Gaëlle Nohant a toujours eu le souci de brosser de beaux portraits de femmes dans ses romans. Même quand elle évoquait Desnos dans son précédent, il y avait Youki en toile de fond, une Youki qui était bien plus forte et stable que l’image qu’elle renvoyait.

Avec La femme révélée, Gaëlle nous offre une fois de plus une belle histoire de femme prise dans les méandres d’une vie qu’elle fuit et d’une société des années 50/60 en plein changement. Une femme qui s’est conformée un temps à ce qu’on lui imposait avant de choisir la liberté.

Eliza Donnelley se réveille un matin dans un hôtel miteux de la gare Saint-Lazare. Pour seuls bagages, elle a ses vêtements, des bijoux, un Rolleiflex, une photo et un faux passeport. L’Américaine originaire de Chicago devient Violet Lee. Nous comprenons très vite que cette fuite est liée à son mari Adam, homme qu’elle découvre sans scrupules. Comme toute femme de cette époque qui recherche la liberté, elle doit payer le prix fort. Elle a abandonné son fils Tim et doit rester discrète.

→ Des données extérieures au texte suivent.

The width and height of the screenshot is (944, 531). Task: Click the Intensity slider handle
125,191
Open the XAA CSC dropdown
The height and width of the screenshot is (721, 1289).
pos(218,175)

Dans son exil parisien, Violet croise des personnes qui vont l’aider, la révéler à elle-même : la prostituée Rosa, le photographe Robert, Brigitte et Anton, le jazzman aveugle Horatio et l’américain Sam dont elle tombe amoureuse. L’autre révélation est la photographie. Avec son appareil, pendant qu’elle promène les enfants dont elle a la charge, Violet zoome, clique, immortalise les gens qu’elle rencontre dans le Paris populaire ou dans les banlieues. La « Kodak Girl » ressemble ainsi beaucoup à la photographe Vivian Maier. Malgré tout, le manque de Tim devient pesant.

Les années passent et les circonstances font que Violet peut retourner à Chicago ien 1968, en pleines émeutes raciales. Elle essaie de renouer avec ce fils devenu adulte, tout en photographiant ces femmes et ces hommes qui, comme elle, cherchent la liberté et l’égalité.

Gaëlle Nohant est une autrice qui révèle son écriture dans des récits amples, très documentés, où le souci de justice est important. Paris est, une fois de plus, un personnage à lui tout seul. Par ses qualités romanesques et de précision, nous plongeons rapidement dans le récit. Je regrette peut-être une seconde partie un peu rapide, notamment sur les luttes civiques mais je chipote.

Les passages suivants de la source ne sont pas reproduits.